=== Work order ===
Without any pictures, retype exactly the lines from the one with "556x391 pixels." through the final line of the records.

======

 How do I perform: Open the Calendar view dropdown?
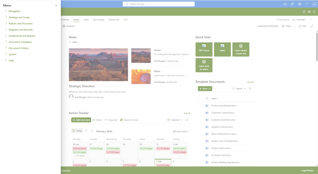pyautogui.click(x=175, y=120)
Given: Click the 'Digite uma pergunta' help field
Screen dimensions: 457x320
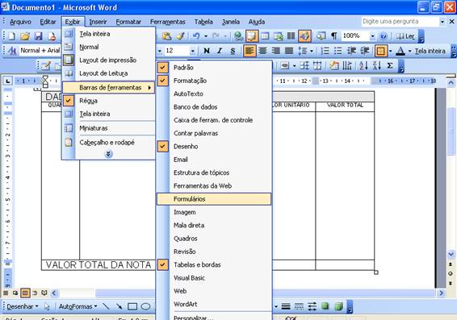Looking at the screenshot, I should coord(400,22).
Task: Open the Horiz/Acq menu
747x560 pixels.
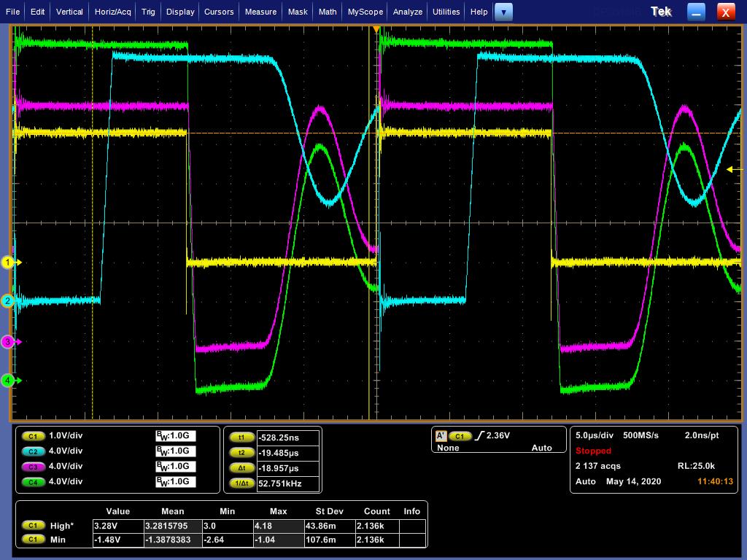Action: pos(113,12)
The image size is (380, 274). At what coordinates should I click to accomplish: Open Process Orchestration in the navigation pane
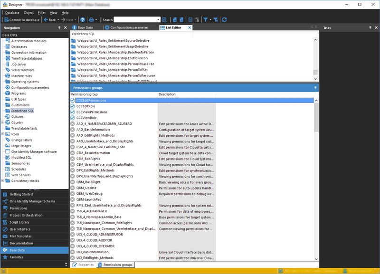pos(26,215)
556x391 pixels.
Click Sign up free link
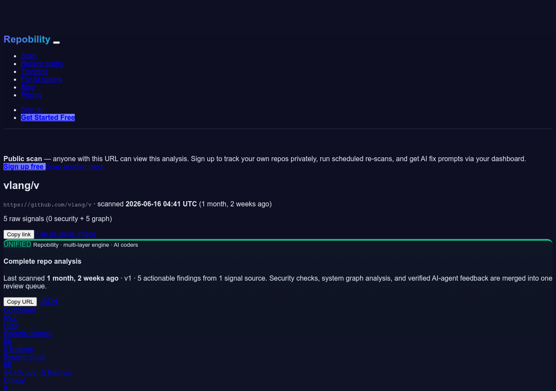[x=24, y=166]
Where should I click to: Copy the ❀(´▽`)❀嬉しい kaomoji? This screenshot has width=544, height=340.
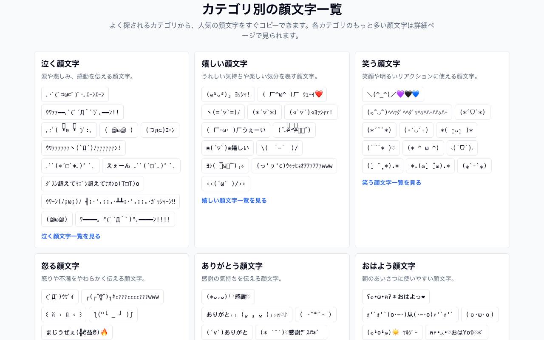point(227,148)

======

=== Answer to this task ===
556x391 pixels.
Click Sign up free link
[x=24, y=166]
Where should I click to: Copy the ❀(´▽`)❀嬉しい kaomoji? This screenshot has width=544, height=340.
point(227,148)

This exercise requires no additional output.